Le MRC 53 est la structure mayennaise du Mouvement Républicain et Citoyen, qui a pour but de rassembler la gauche républicaine à partir, notamment, des idées de Jean-Pierre Chevènement, l'un de ses fondateurs, qui n'est plus membre du MRC depuis 2015. Le MRC a pris le relais du Mouvement des Citoyens (MDC) après les élections de 2002. En 2022, le MRC est devenu membre de la Fédération de la Gauche Républicaine avec quatre autres organisations politiques.
La production de lait de vache se concentre dans quelques départements
C'est un tour d'horizon complet de la filière laitière française qui a été effectué le 12 novembre 2024 sous la conduite d'un fin connaisseur*, Gérard You. Il intervenait à la demande de l'association MARS Mouvement Agricole Rural et Solidaire.

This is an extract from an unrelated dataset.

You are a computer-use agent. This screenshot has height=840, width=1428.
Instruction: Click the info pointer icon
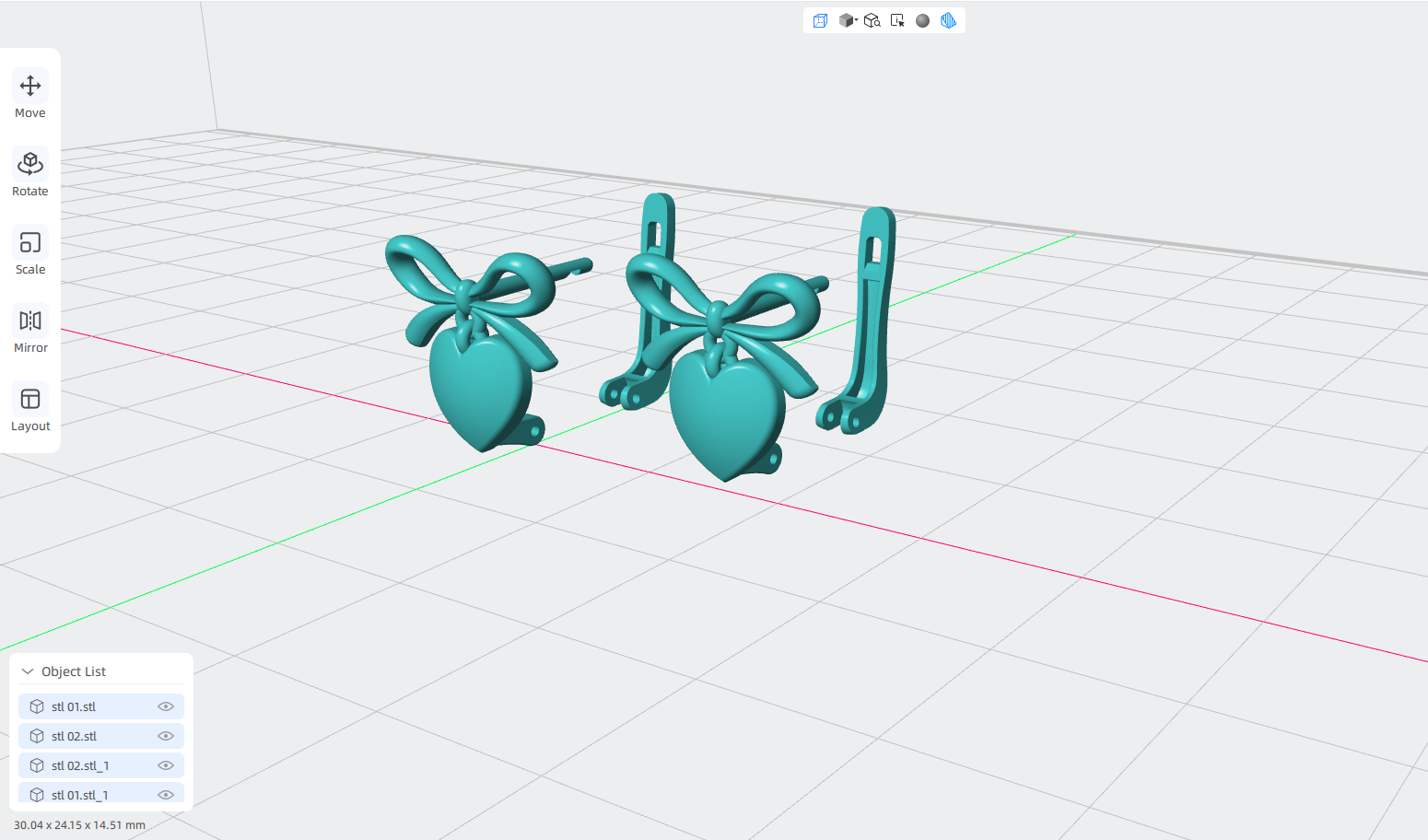coord(897,20)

Voir le compte rendu (Philippe Chotteau et Jean-Claude Guesdon) ici : Restructuration de la filière lait de vache en France et, précisément, la présentation de Gérard You.
* Gérard You a été chef du Service Economie des Filières à l'Institut de l'élevage (Idele) et a, notamment, dirigé des études sur les marchés européens et mondiaux des produits laitiers.

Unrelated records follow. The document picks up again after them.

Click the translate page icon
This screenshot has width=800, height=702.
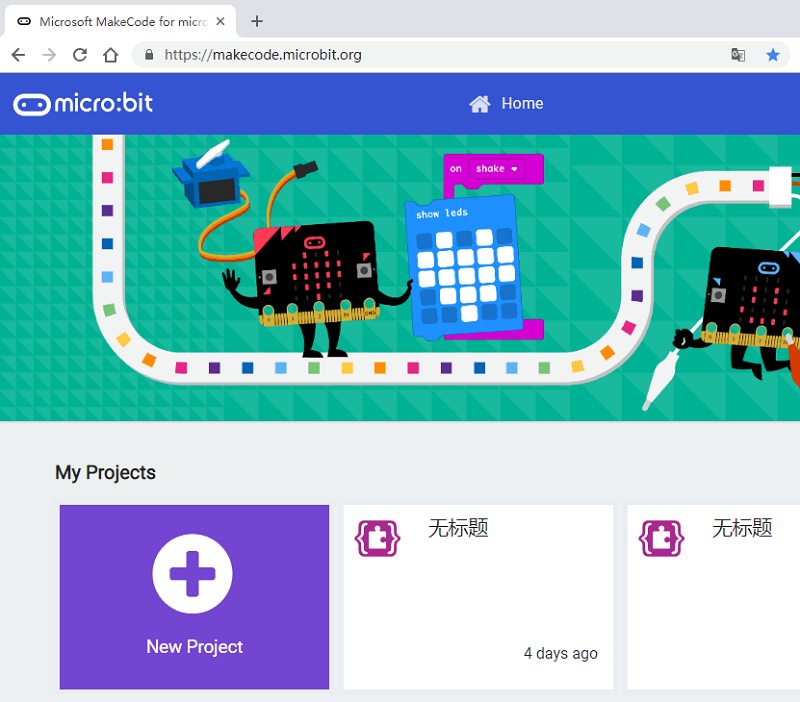click(738, 55)
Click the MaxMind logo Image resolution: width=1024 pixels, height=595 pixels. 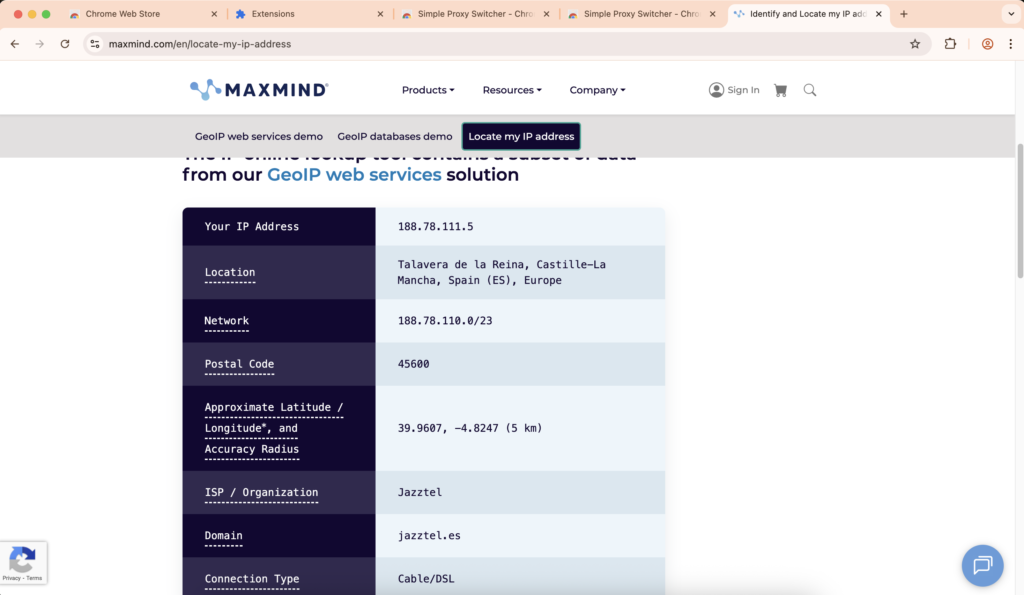click(258, 90)
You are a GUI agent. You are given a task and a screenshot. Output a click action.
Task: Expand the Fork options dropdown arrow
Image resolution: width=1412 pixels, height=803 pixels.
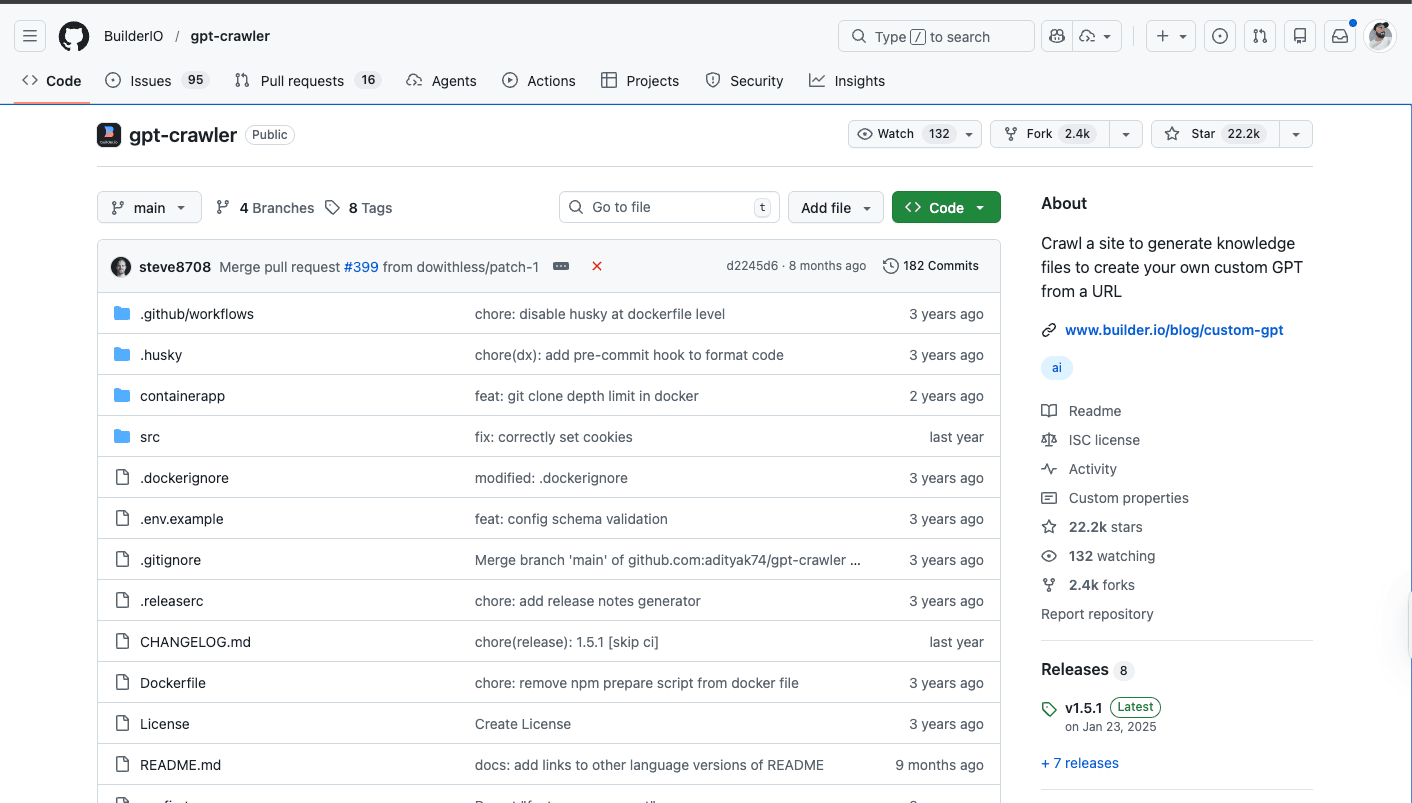pos(1126,134)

Les paradoxes de la filière laitière française
Le contexte laitier français au sein de l’UE est très particulier : depuis la fin des quotas en 2015, la production nationale de lait de vache a baissé (-7,4% entre 2015 et 2023) quand dans d’autres pays (Irlande, Pologne, Italie en particulier) elle progressait fortement.
Cela tient au mode de gestion des quotas qui était très contraignant en France. Dès 2010, avec l’obligation (nationale) de mettre en place des contrats pour toutes les laiteries, on est passé de contraintes de volumes administrés à des contraintes contractuelles : les laiteries privées ont attribué à chaque producteur une référence en volume.
Les coopératives, obligées de collecter tout le lait de leurs sociétaires, ont quant à elles pour la plupart mis en place des systèmes de double prix/double volume.
En outre, l’évolution divergente de la production laitière s’est poursuivie, voire même intensifiée depuis 15 ans. La dynamique de production a été très disparate selon les régions, avec un effondrement dans le Sud-Ouest ou en Poitou-Charentes, pour se concentrer dans une poignée de départements. La production a ainsi progressé en Bretagne (surtout en 35 et 44), dans une partie des Pays de la Loire (44 et53) et de la la Basse-Normandie (50 et 61), en Franche Comté (25 et 39), dans les Savoie…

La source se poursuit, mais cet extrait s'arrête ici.